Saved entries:
★ ★ ★

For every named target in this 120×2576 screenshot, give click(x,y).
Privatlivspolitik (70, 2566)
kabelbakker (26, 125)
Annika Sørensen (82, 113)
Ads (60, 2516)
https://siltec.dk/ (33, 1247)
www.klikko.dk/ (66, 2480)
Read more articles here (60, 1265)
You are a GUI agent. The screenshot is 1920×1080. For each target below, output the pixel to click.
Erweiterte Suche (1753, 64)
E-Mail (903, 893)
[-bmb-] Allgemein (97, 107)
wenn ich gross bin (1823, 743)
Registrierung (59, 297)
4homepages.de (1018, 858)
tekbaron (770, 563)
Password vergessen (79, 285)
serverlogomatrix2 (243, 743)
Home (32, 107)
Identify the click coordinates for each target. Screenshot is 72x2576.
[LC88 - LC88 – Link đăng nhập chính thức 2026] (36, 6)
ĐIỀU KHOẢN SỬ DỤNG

★ ★ ★

**EXERCISE DIRECTIONS**
Lines from the one containing "serverlogomatrix2 (243, 743)" through the final line of the entries above are to be output exactly; omit all others.

**WRITTEN REPLY**
serverlogomatrix2 (243, 743)
Home (32, 107)
Identify the click coordinates for each target. Screenshot is 72x2576.
[LC88 - LC88 – Link đăng nhập chính thức 2026] (36, 6)
ĐIỀU KHOẢN SỬ DỤNG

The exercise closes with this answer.